GOAL OF THE EXERCISE ::
For the entries below, the result should be an exact transcription of the lines from the one with "Surfons sur Lilo ! (68, 472)" up to and including the one with "Leaflet (560, 885)", and only those.

*** SUPPLIED RECORDS ***

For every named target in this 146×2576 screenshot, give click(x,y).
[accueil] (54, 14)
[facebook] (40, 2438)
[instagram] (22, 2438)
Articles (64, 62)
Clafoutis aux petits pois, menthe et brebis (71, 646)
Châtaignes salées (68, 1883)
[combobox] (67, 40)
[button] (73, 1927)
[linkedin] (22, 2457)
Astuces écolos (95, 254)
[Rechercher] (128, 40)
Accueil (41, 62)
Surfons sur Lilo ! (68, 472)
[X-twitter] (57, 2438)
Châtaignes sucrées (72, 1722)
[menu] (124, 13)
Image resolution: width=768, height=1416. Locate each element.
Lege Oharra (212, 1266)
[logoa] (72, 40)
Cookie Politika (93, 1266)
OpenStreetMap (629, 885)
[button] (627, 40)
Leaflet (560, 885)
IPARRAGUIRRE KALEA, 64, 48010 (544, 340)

***

SOLUTION TO THIS EXERCISE ::
Surfons sur Lilo ! (68, 472)
[X-twitter] (57, 2438)
Châtaignes sucrées (72, 1722)
[menu] (124, 13)
Image resolution: width=768, height=1416. Locate each element.
Lege Oharra (212, 1266)
[logoa] (72, 40)
Cookie Politika (93, 1266)
OpenStreetMap (629, 885)
[button] (627, 40)
Leaflet (560, 885)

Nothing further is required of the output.